SOURCES OF CONFLICT IN GROUPS

Competition; Conflict often arises because group members compete for desired goals and resources.  As the group dynamicist Morton Deutsch explains, when a situation involves competition, the success of any one member of the group means that someone else in the group must fail.  Deutsch call this form of interaction 'contrient interdependence'.  In contrast, conflict becomes less likely when the success of any one group member will improve the chances of success for the other members. This form of interaction is termed cooperation or promtive interdependence.

 

...competition helps only when students cooperate in small groups competing against other groups.  David Johnson, a leading researcher in this area, goes so far as to predict that an "emphasis on positive goal interdependence among students not only will create the supportive, accepting and caring relationships vital for socialization but will also promote achievement, perspective-taking, self-esteem, psychological health, like for peers, and positive attitudes.

Social psychologist have often used a specialized laboratory technique know as the prisoner's dilemma game, or PDG, to study conflict.  Offering one prisoner a deal if he confesses and playing both against each other.

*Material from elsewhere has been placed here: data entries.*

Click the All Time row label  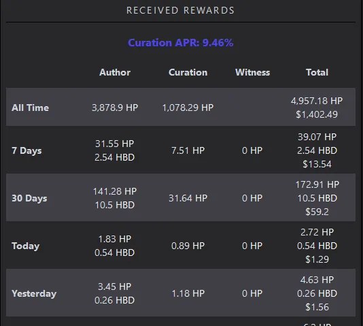coord(31,108)
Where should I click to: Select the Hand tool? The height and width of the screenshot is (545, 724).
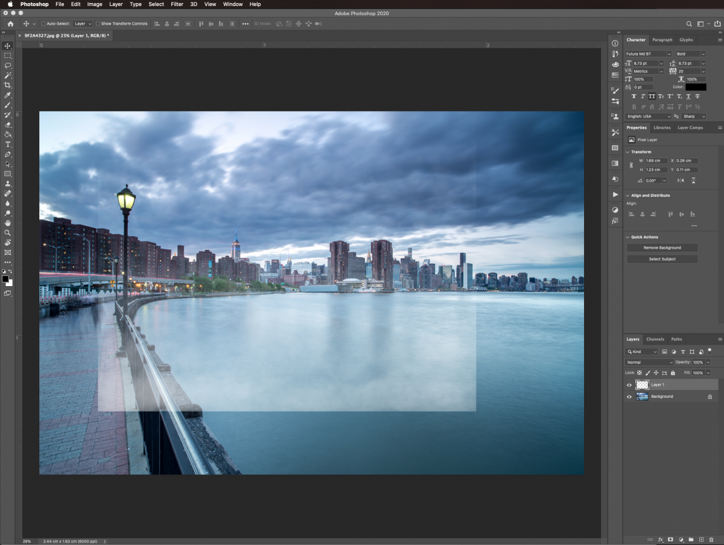coord(8,223)
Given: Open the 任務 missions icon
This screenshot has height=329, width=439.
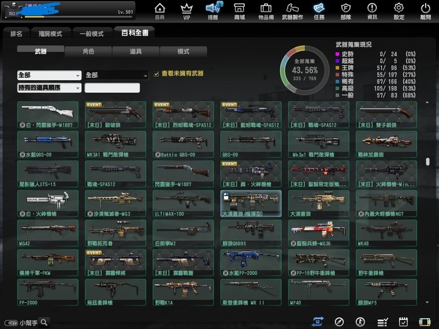Looking at the screenshot, I should 319,10.
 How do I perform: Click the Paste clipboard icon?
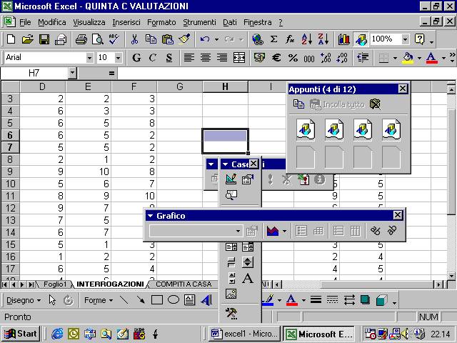click(x=167, y=39)
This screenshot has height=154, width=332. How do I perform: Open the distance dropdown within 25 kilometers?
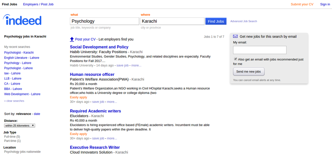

Social Trap; the individual are tempted to act in their own self-interest to the detriment of the group's overall needs.  It appears that experience and maintaining communication among the group members appear to be critical factors in avoidance of the social trap.

 

Contentious Influence Strategies

On the basis of Deutsch and Krauss's finding conclude that the capacity to threaten others set up conflict situation and that the actual use of threats serves to intensify the conflict.  Other studies also suggest that if one party can or does threaten the other party, the threatened party will fare best if he or she can not respond with a counter-threat. More resent research, however suggests the equally powerful opponents, over time, learn to avoid the use of their power.  Provided fear of retaliation is high, individuals will not attack each other.  In sum, influencing others by using threats may cause the situation to become ‘dynamically competitive’  as each party employs counter threats and counter demands in response to the other's threats in an escalatory cycle.

Interpersonal Orientation

Reviews of previous research conclude that many group member characteristics are related to conflict, but general conclusions are still difficult to formulate.  Kenneth Terhune points out in his detailed analysis of personality and conflict, researchers encounter difficulties in generalizing laboratory studies, accurately assessing the critical personal characteristics of group members., measuring conflict behaviors, and capturing the understanding the interaction between situational and personal characteristics. One variable that is consistently stressed more that others is the interpersonal style in interacting group members.  Two generalized styles are operators and competitors. Note there is no research that supports the gender difference.  Some suggest males are more cooperative than competitive and other research suggest the opposite.

Conflict Process

According to attribution theory, which is a social psychological explanation of how people make inferences about the causes of behaviors and events, people continually formulate intuitive causal hypotheses about events.  Particular biases my cause a fundamental attribution error.  People tend to assume the worst about other group members.

Arousal and Aggression

 

The arousal and aggression hypothesis when group members are unable to attain the goals they desire because of some environmental restraint or personal limitation, produces frustration.  This frustration in turn, produces a readiness to respond in an aggressive manner that boils over into hostility and violence if the situational cues that serve as releasers are present.  Anthony Stahelski has labeled the reciprocity phenomenon as behavioral assimilation.  The eventual match in, or assimilation, of the behaviors displayed by interacting group members.

Coalitions;

Coalitions vary in many respects, but in most cases;

{Coalitions we mean two or more persons who act jointly to affect the outcomes of one or more other persons}

1.They involve participants who disagree on many fundamental issues but decide to ignore these differences until the problem at hand can be settled.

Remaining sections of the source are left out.